LAWS(GAU)-1992-7-4

MOULANA NURMI NABI KHAN Vs. STATE OF ASSAM

Decided On July 15, 1992
MOULANA NURMI NABI KHAN Appellant
V/S
STATE OF ASSAM Respondents

JUDGEMENT

(1.) Revision petitioner is the Principal of a High Madrasa and Secretary of the Governing Body of the Madrasa. There was a police complaint against him alleging misappropriation of funds belonging to the Madrasa. An F.I.R. was lodged and after investigation a final report was laid under Section 173 of the Code of Criminal Procedure indicating that there was no material against him. The Court accepted the final report and purported to discharge him. The President of the Governing Body, thereafter, filed a complaint directly before the Court on the same allegation and pointing out the commission of the offence punishable under Section 409, I.P.C. The complainants sworn statement was recorded. The Court perused the case diary relating to the police case and passed an order as follows:6.3.1981 Considered the facts on case diary (prepared by police) and Final Report submitted. Heard learned lawyers for the complainant I am convinced that further inquiry is required to reveal the truth or otherwise.Issue summon U/s. 409 of, I.P.C. against the accused Moulana Narun Nabi Khan to face the charge.. TISummons was not served for several years. It is not clear whether ultimately - summons was served or not. The Court later passed an order to issue non-bailable arrest warrant against the revision petitioner. The present revision petition is filed challenging the decision of the Court to issue process against him.

(2.) What the complainant has done in this case is to inform the Court about the facts of the case and indicate his grievance against the action of police in. referring the case as one without substance. It is what is known as a protest complaint, a complaint invoking jurisdiction of the Court and protesting against the conclusion arrived at by the police. Though it is a complaint succeeding police investigation, it is a complaint attracting Section 190(1)(a) of the Code on the basis of which a Magistrate is competent to take cognizance. A Magistrate taking cognizance of an offence on complaint is, by virtue of Section 200 of the; Code, required to examine, upon oath the complainant and the witnesses present, if any, and record the substance of such examination in writing and take the signatures of complainant and the witnesses respectively.
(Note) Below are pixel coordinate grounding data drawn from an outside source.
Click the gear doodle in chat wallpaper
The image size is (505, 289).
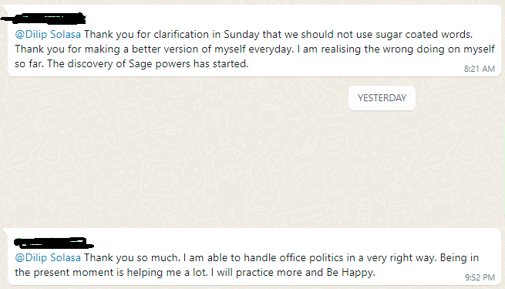coord(385,162)
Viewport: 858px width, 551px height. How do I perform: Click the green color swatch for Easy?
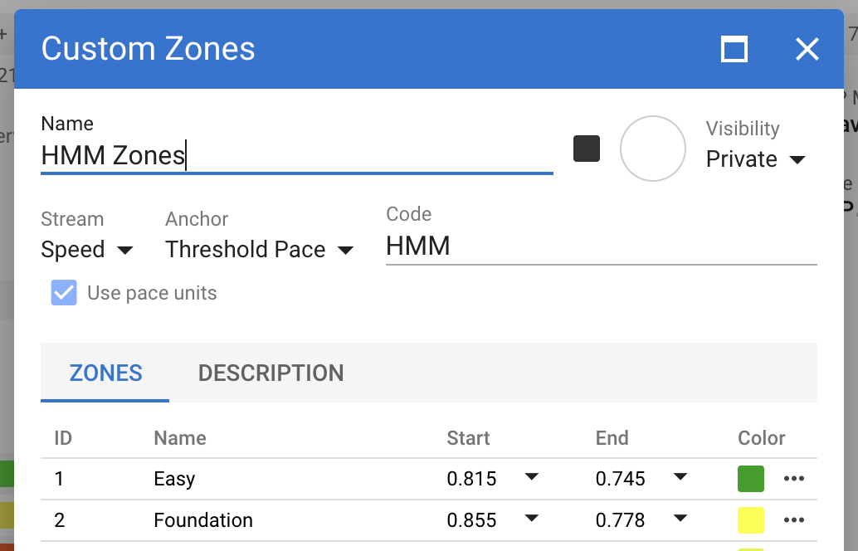751,479
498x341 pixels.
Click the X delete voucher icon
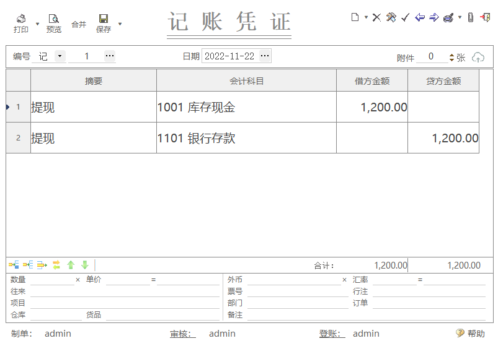pos(376,17)
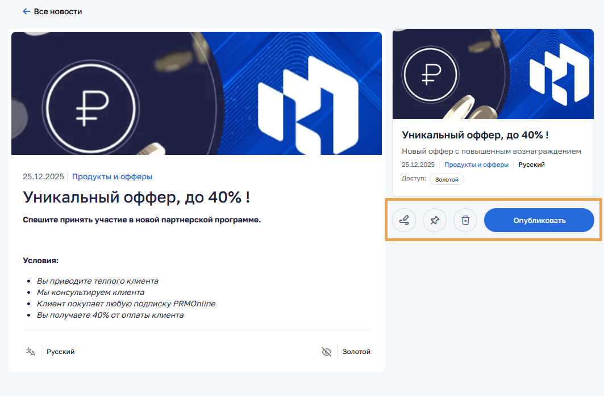Click the Русский label in article footer
Viewport: 604px width, 396px height.
[x=60, y=351]
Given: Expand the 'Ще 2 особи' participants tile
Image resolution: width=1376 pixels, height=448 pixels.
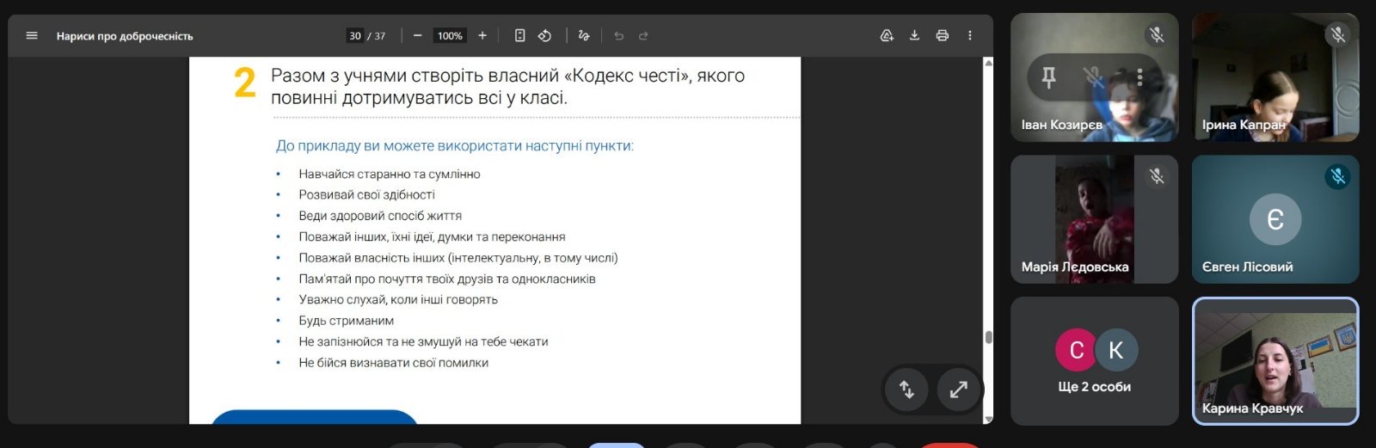Looking at the screenshot, I should 1094,361.
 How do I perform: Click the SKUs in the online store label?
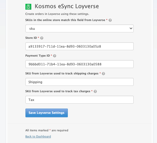[65, 20]
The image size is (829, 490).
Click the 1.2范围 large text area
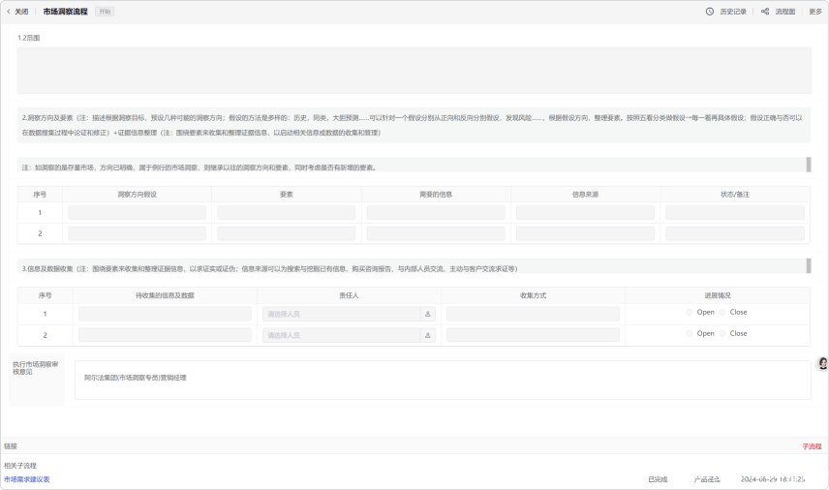pyautogui.click(x=414, y=70)
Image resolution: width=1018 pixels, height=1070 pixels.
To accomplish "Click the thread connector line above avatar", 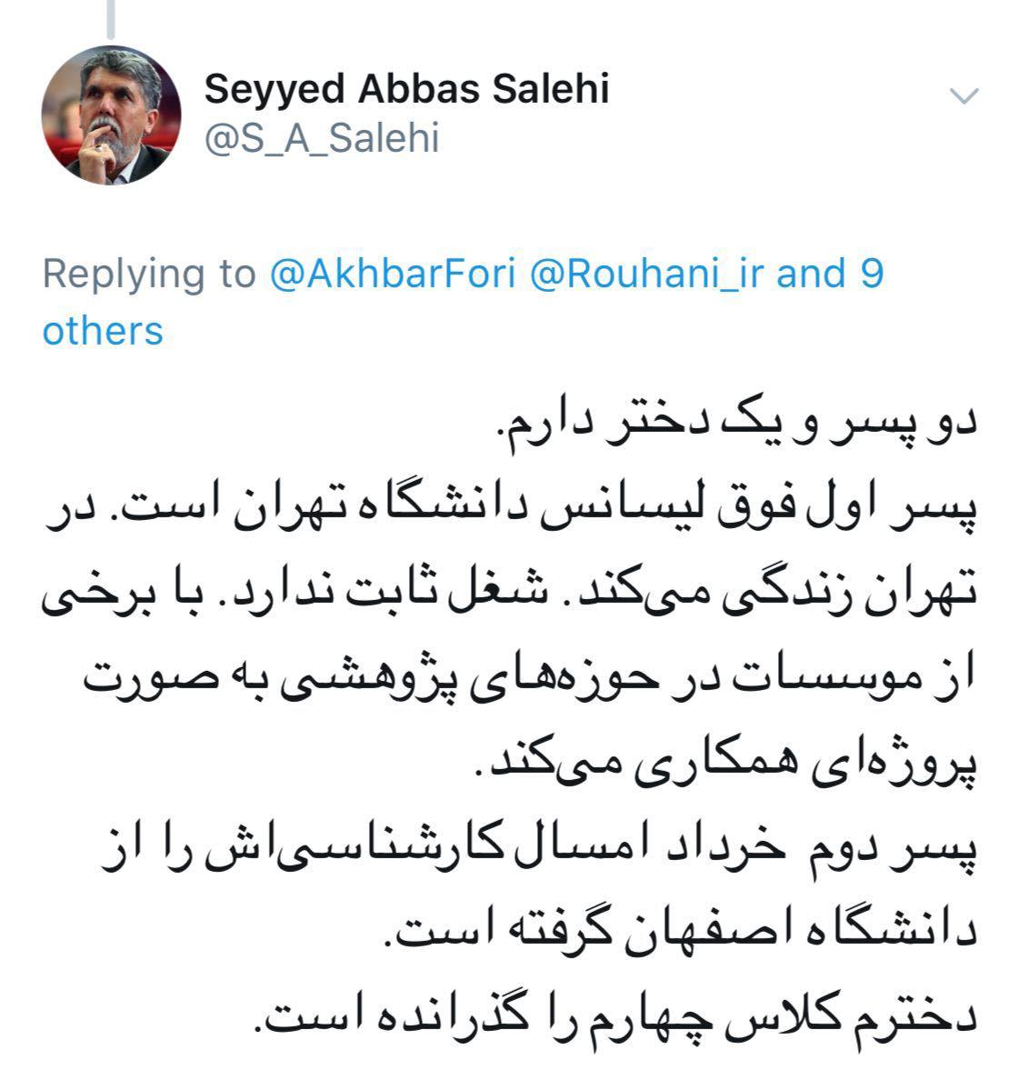I will coord(111,19).
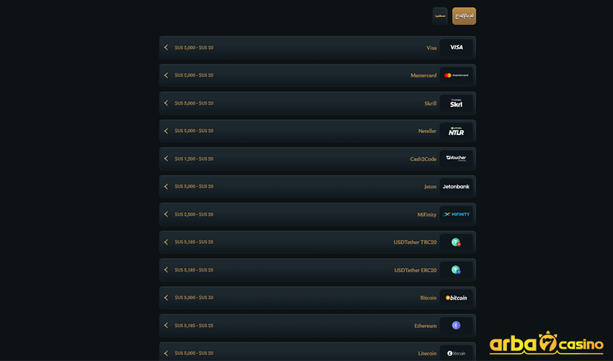613x361 pixels.
Task: Click the Arba7 casino logo
Action: coord(546,344)
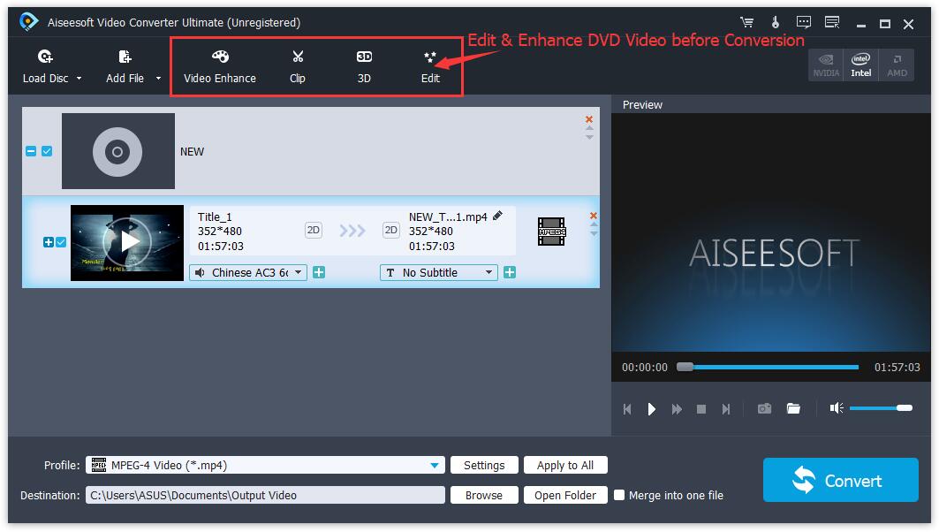Image resolution: width=939 pixels, height=532 pixels.
Task: Uncheck the NEW disc checkbox
Action: coord(47,151)

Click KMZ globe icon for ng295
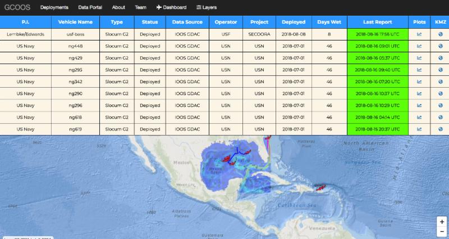pyautogui.click(x=440, y=70)
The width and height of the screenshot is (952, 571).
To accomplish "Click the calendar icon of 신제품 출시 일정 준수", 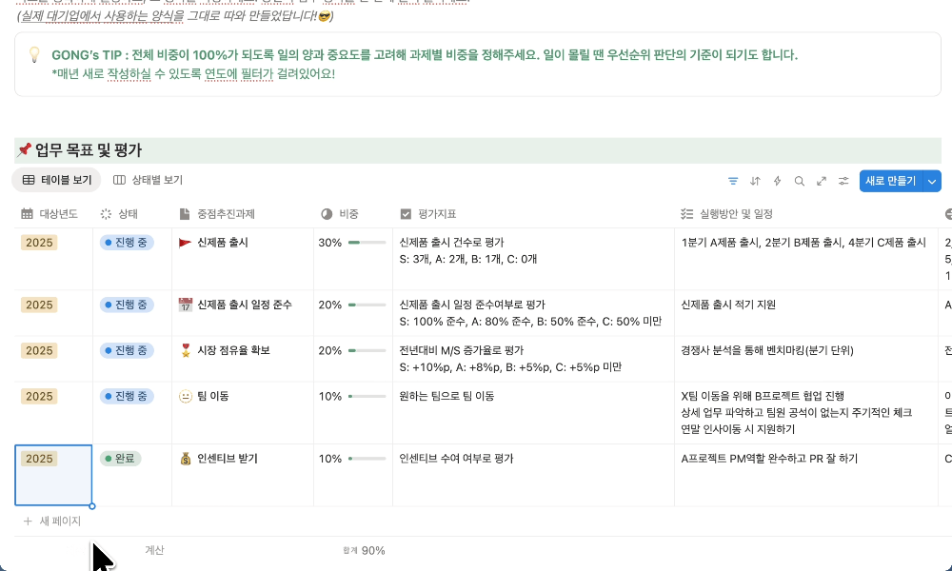I will click(186, 305).
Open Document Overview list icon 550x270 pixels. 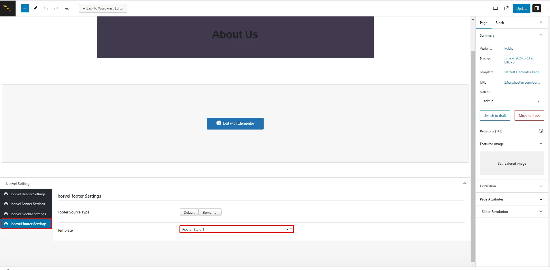tap(67, 8)
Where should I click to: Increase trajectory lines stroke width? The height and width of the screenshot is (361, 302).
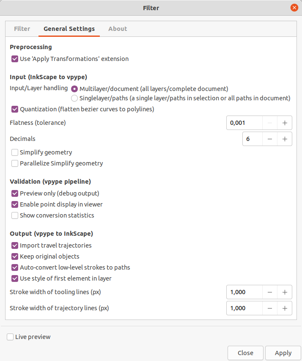(x=285, y=308)
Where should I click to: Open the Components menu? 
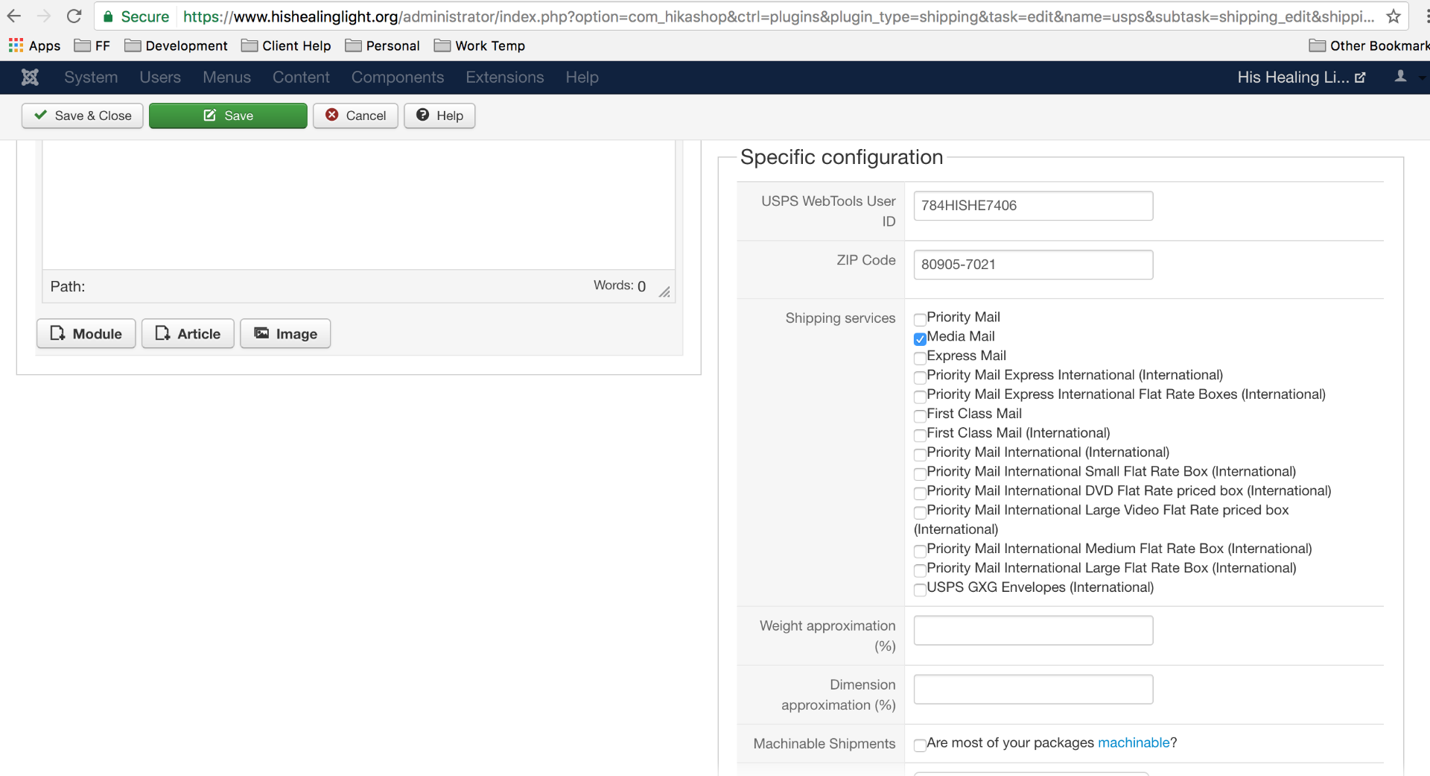tap(398, 78)
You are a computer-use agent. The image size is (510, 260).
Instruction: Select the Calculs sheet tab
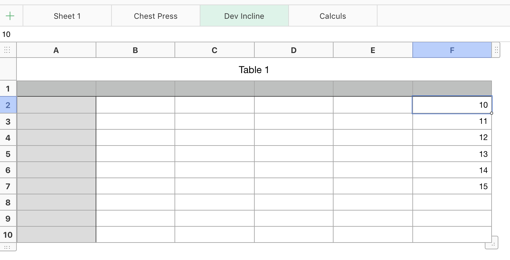pyautogui.click(x=333, y=16)
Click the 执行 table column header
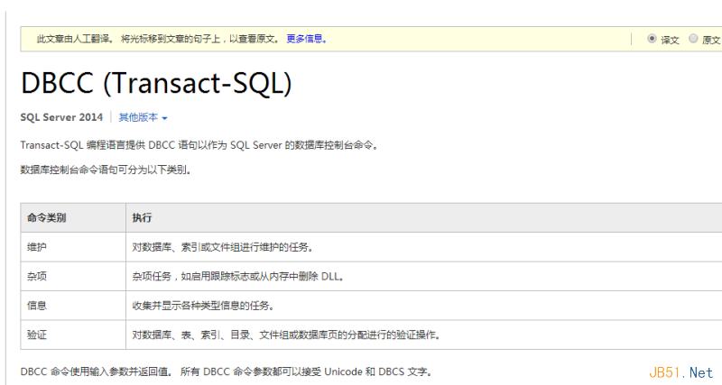Image resolution: width=722 pixels, height=385 pixels. [x=142, y=218]
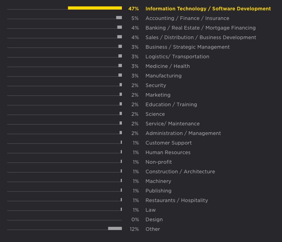Select the Information Technology / Software Development label
This screenshot has width=282, height=242.
tap(208, 9)
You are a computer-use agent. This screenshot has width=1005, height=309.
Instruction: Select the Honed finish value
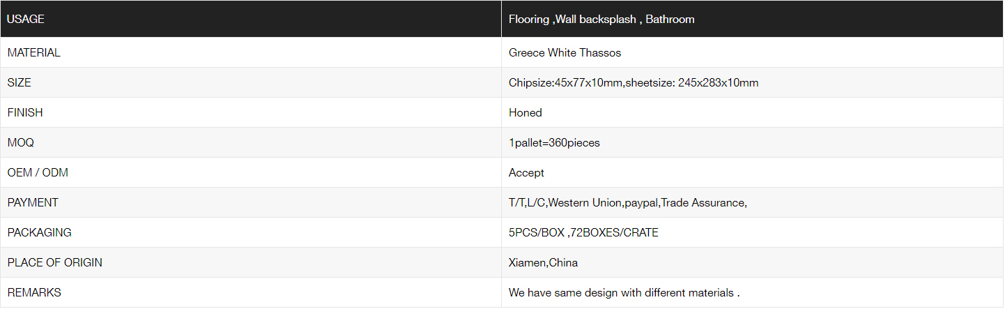pos(525,113)
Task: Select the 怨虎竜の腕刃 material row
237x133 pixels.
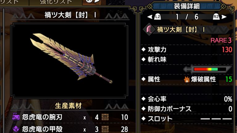Action: pos(70,117)
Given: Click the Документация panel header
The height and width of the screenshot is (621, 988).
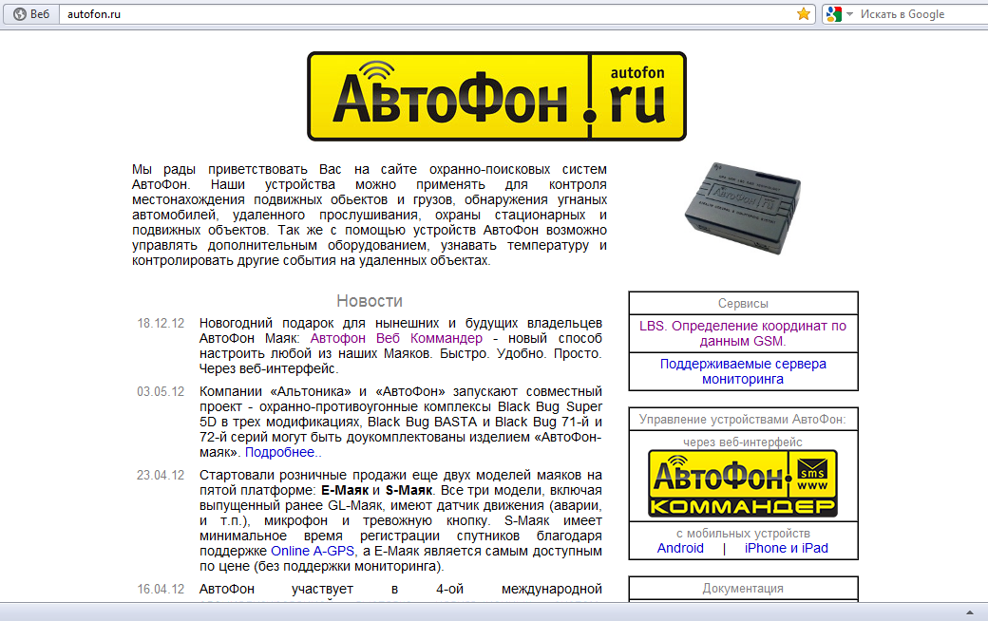Looking at the screenshot, I should (743, 589).
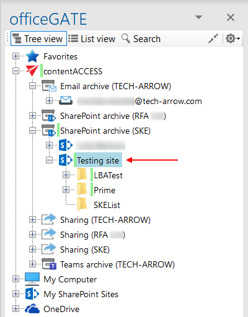Select the Prime folder
The width and height of the screenshot is (248, 317).
click(104, 190)
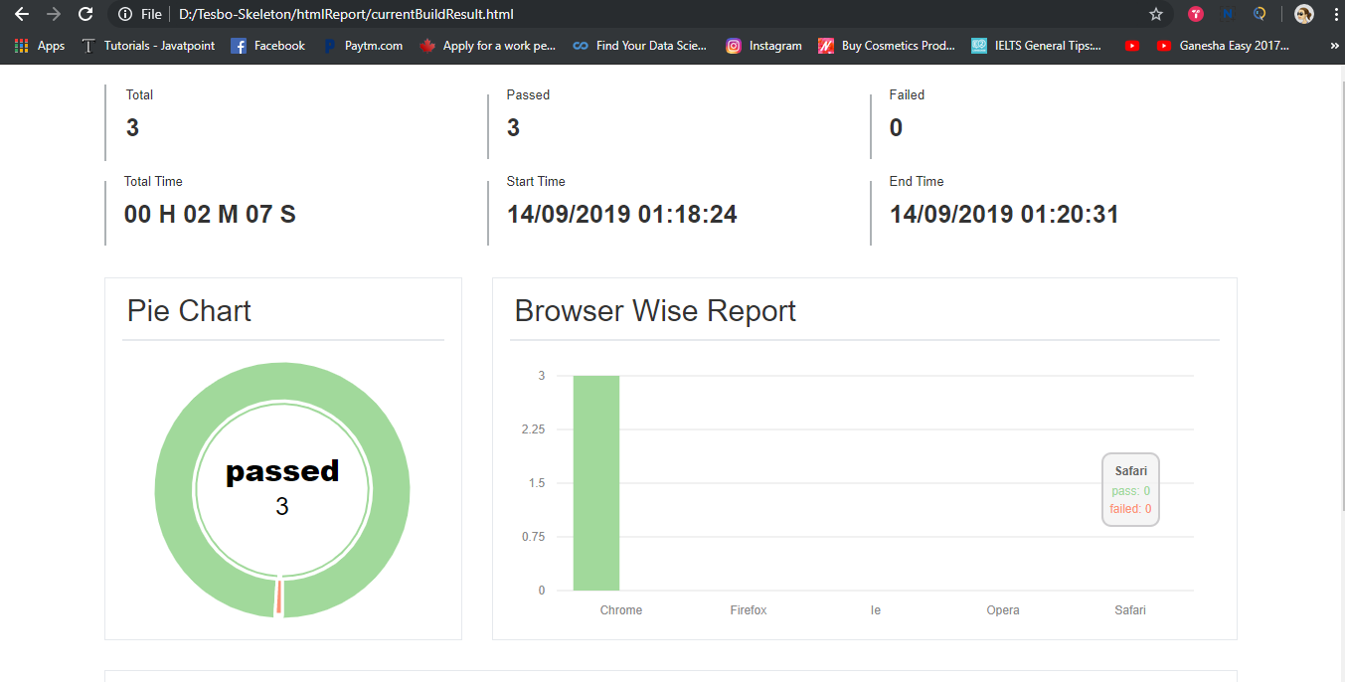This screenshot has height=682, width=1345.
Task: Open the Ganesha Easy 2017 YouTube bookmark
Action: 1223,45
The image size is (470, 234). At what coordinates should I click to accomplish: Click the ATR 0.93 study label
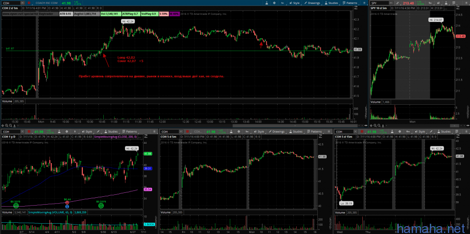[65, 14]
On examination of the material before him, namely, the examination of the complainant and the witnesses, if the Magistrate is of the opinion that there is sufficient ground for proceeding, he shall order issue of process under Section 204 of the Code. In a warrant case, where the accused appears before the Magistrate in compliance with the process, the procedure under Chapter XIX has to be followed. Sections 238 to 243 relate to cases instituted on police report. Sections 244 to 247 relate to cases otherwise than on police report. Sections 248 to 250 are common to all warrant cases. Section 244 requires that on appearance of the accused, Magistrate shall proceed to hear the prosecution and take all such evidence as may be produced in support of the prosecution. If no case against the accused is made out which, if unrebutted, would warrant his conviction, the accused has to be discharged under Section 245. If the accused is not discharged and if the Magistrate is of opinion that there is ground for presuming that the accused has committed an offence triable under this Chapter, Section 246 requires the Magistrate to frame a charge in writing, record the plea of the accused, recall witnesses for cross-examination, if so desired, and to examine the remaining witnesses for the prosecution: Defence evidence was to be recorded under Section 247. Acquittal or conviction is provided in Section 248.

(3.) There may be cases where on perusal of the complaint the recorded sworn statement of the complainant and of the witnesses examined, under Section 200, the Magistrate may not be of opinion that process should be issued and he may be of opinion that the matter deserves further examination. Such further examination is to be done without issuing process. This is covered by Section 202 of the Code. If he thinks fit the Magistrate may postpone the issue of process against the accused. Even under Section 202 two courses are open to the Magistrate. They are to conduct an enquiry himself or to direct investigation to be made by a police officer. The purpose of enquiry or investigation, as the case may be, is to decide whether or not there is sufficient ground for proceeding. The sufficiency of ground for proceeding mentioned in Section 202(1) is also mentioned in Section 204. In other words, it is only where the Magistrate is satisfied that there is sufficient ground for proceeding that he can issue process. If he is not satisfied that there is sufficient ground for proceeding, he may conduct an enquiry himself or direct an investigation by the police. If he conducts an enquiry himself, in the light of the enquiry he may be in a position to decide whether there is sufficient ground for proceeding and he should order issue of process.